_About this task_
Pictures stay out of the copy, which must hold exactly the lines from the one containing "Click the Request Access text label" through the end of the material below.

_Given data_
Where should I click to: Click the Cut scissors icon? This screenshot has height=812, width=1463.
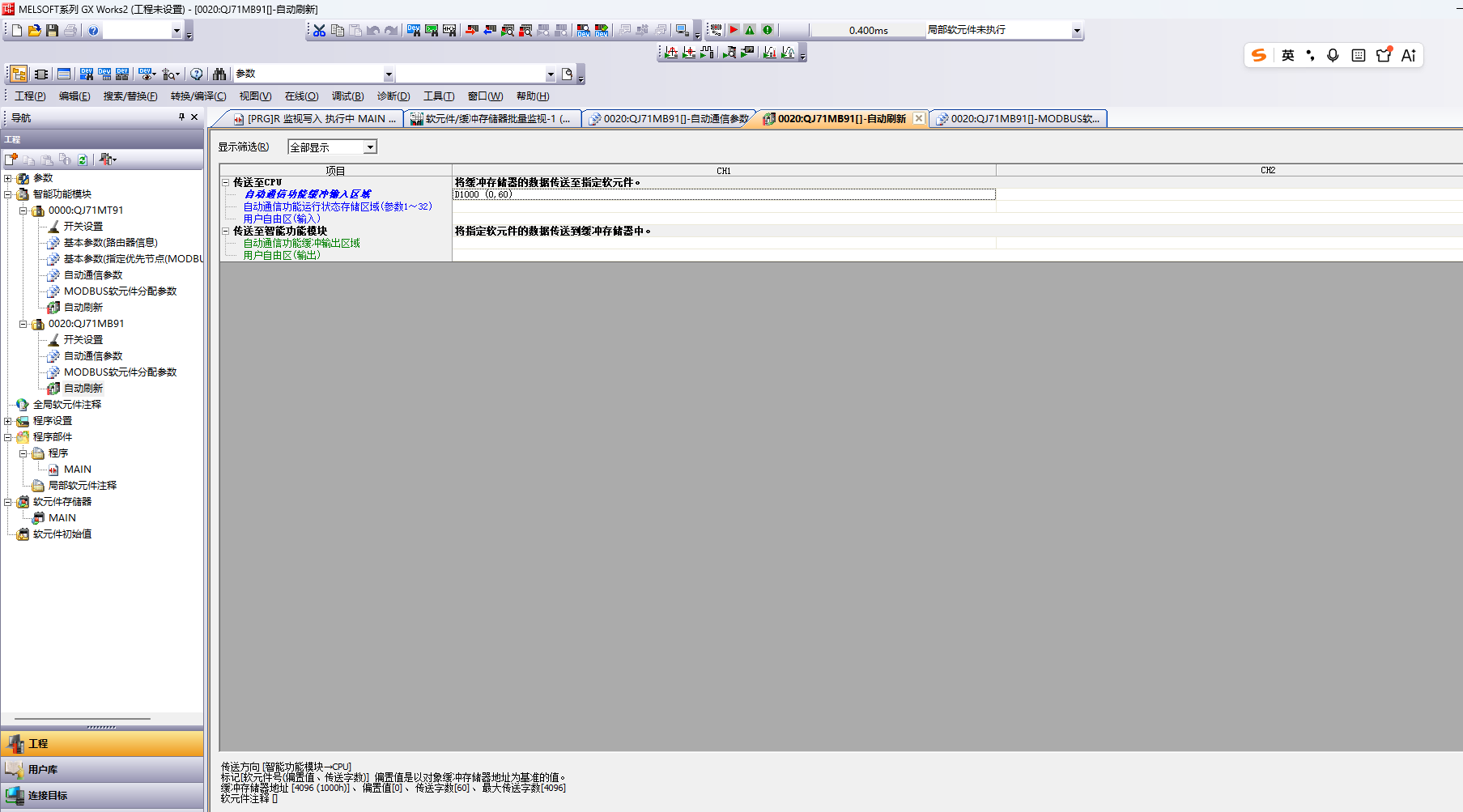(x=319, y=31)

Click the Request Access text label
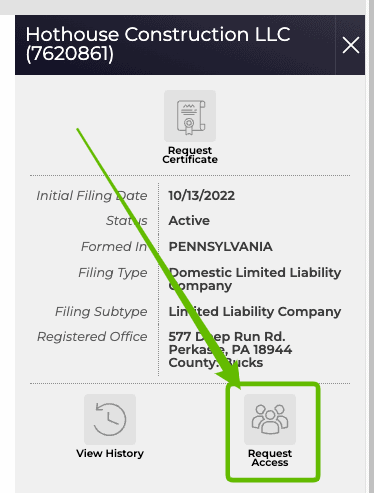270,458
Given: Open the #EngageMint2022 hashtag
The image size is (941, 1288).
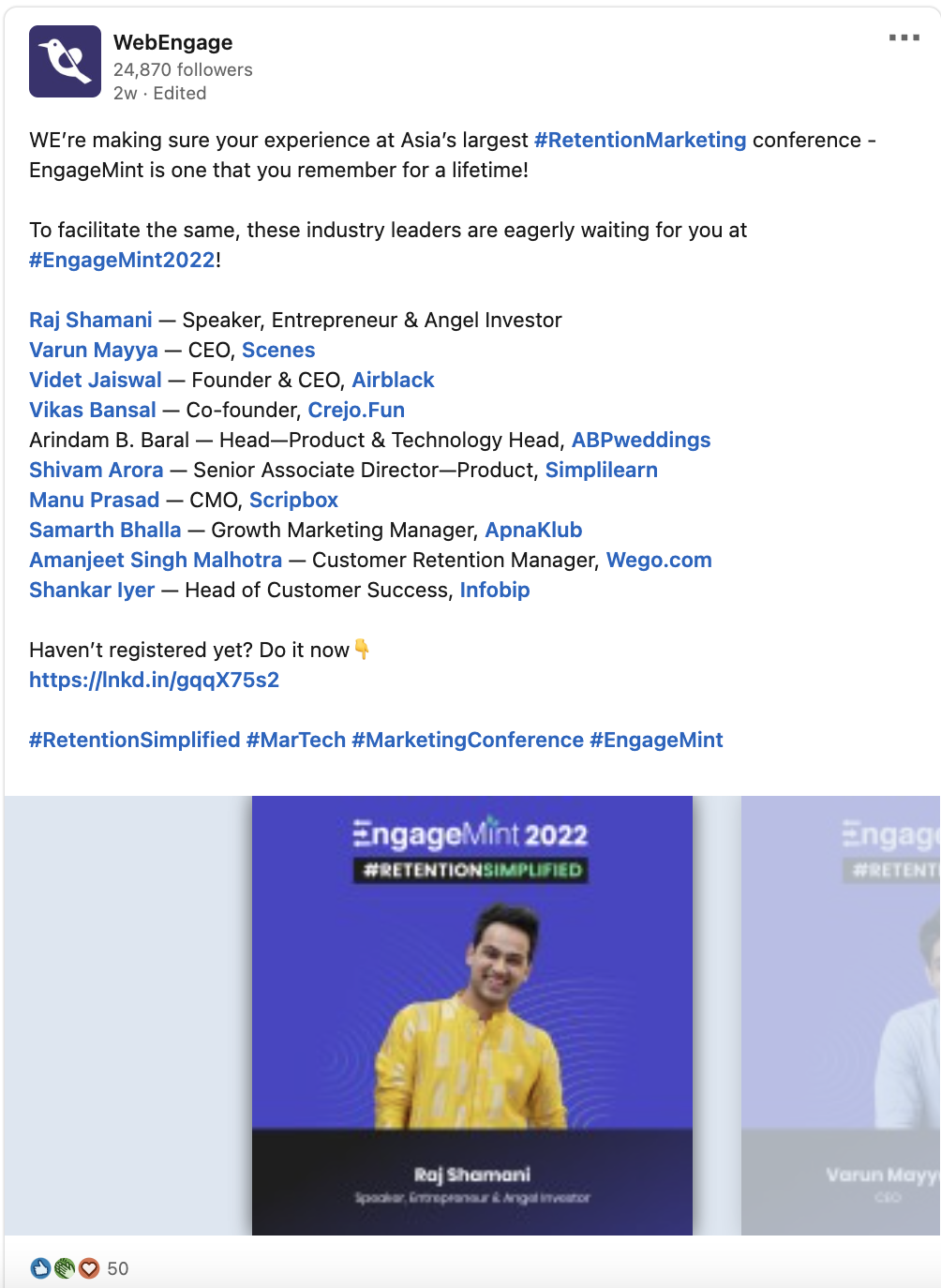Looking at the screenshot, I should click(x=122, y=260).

_Solved problem_
Click the Request Access text label
270,458
Given: Open the #EngageMint2022 hashtag
The image size is (941, 1288).
Looking at the screenshot, I should click(x=122, y=260).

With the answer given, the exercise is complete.